Tessa read Drew’s letter again then stood up and strode towards the door, gathering up her crop and jacket as she went. She would ride over to Edgeclough and visit Annie.
It was a week since she had seen her and in that time she had done nothing but tear about from one place to another in search of some occupation which would keep her from going mad with boredom . .

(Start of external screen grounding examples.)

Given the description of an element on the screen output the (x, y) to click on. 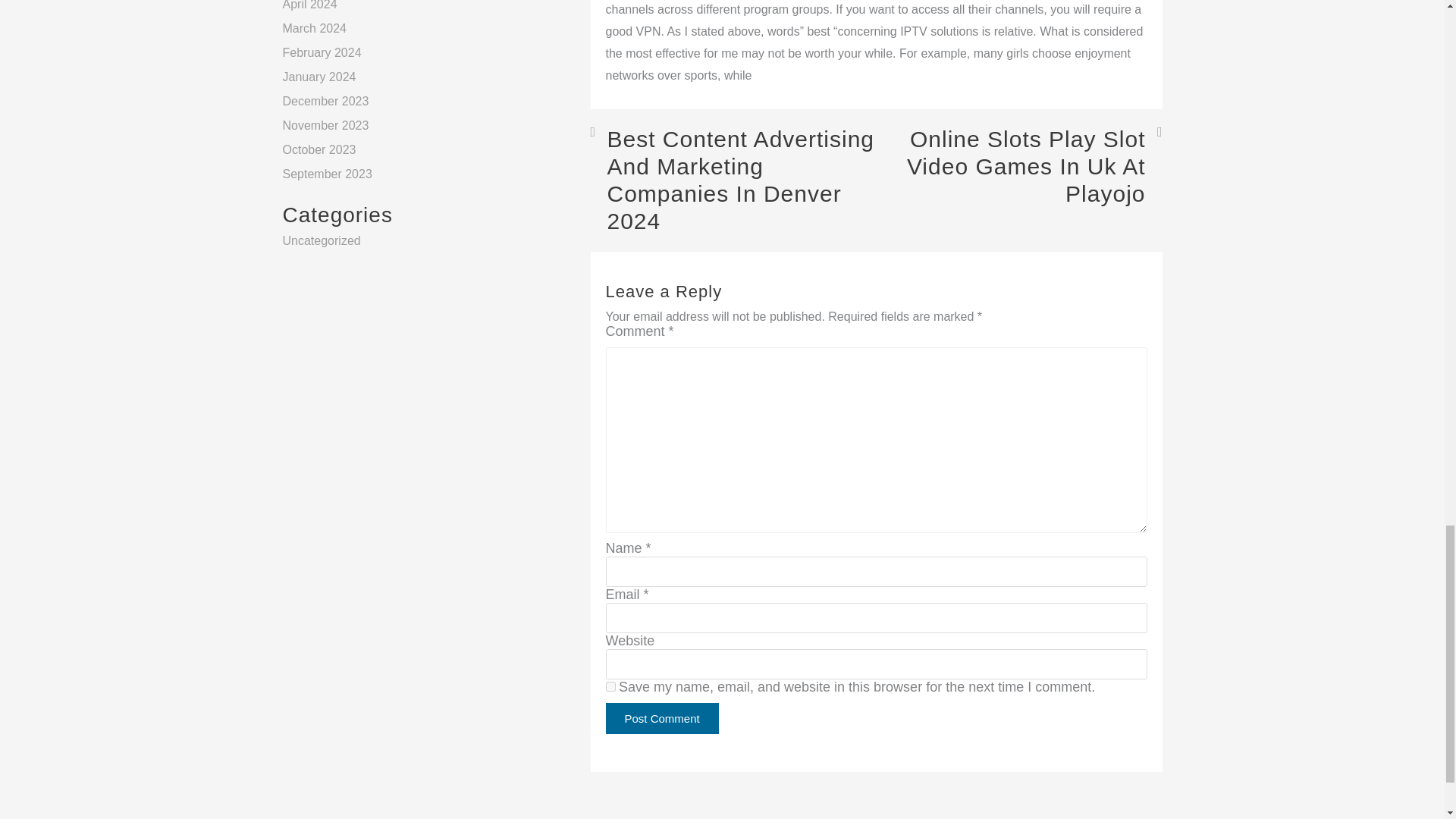
Post Comment (661, 717)
Post Comment (661, 717)
yes (609, 686)
Online Slots Play Slot Video Games In Uk At Playojo (1018, 167)
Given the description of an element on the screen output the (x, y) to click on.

. and grief. There were, after all, only so many hours in which one could ride to hounds, and besides the season had ended with the coming of early summer. She had ridden for hours across the
burgeoning moorland grasses, called time and time again at the Hall with the excuse that she brought news of Drew and Pearce and though the Squire and his friends welcomed her warmly, the
Squire’s lady could not quite forget Tessa Harrison’s behaviour at the ball last year. She and Robby Atherton had been the talk of the community then and after all it had come to
nothing.
March had seen the allies making preparation for the bombardment against Sebastopol. In April there was what Pearce called a ‘skirmish’ at a place called the Mamelon. In May an
expedition was despatched to Kertch with the express purpose of seizing the strait which led into the Sea of Azoff through which the Russian supplies were sent, and in June the Mamelon described by
Pearce was captured. In July and August the Allies crept nearer to victory, and on the ‘glorious twelfth’ Tessa accompanied the Squire and his guests, shooting grouse, partridge and
pheasant, drifting very pleasantly through the late summer and autumn days, the depth of her sadness hidden away beneath her wild, high-strung laughter. It was a pity about her cousins, they said,
still, for some reason known only to themselves, out there fighting in the Crimea when they might have been having such fun with them, but they had Tessa to amuse them. She was so exhilarating,
reckless and willing to do
anything
they did in her search for pleasure, careless and indifferent to the opinions of others. She wore her new outfit, designed by herself and made up for her
by a disapproving Miss Maymon who had never created such garments in her life, of black riding jacket, sleek, skin-tight breeches and a white, watered-silk waistcoat. She wore a black top hat, a
white frilled stock and black riding boots and was vastly amused, she told an admiring Nicky Longworth, by the consternation of the commercial and manufacturing society of the Penfold Valley who
had, no doubt, thought her roistering days had come to an end with the departure of her cousins for the Balkans. She caused a sensation on the hunting field at the start of the new season, in the
company of the wild and, in her mother’s opinion, unstable fox-hunting set of Crossfold who were, they thought, beyond being amazed at anything Tessa or her missing cousins did.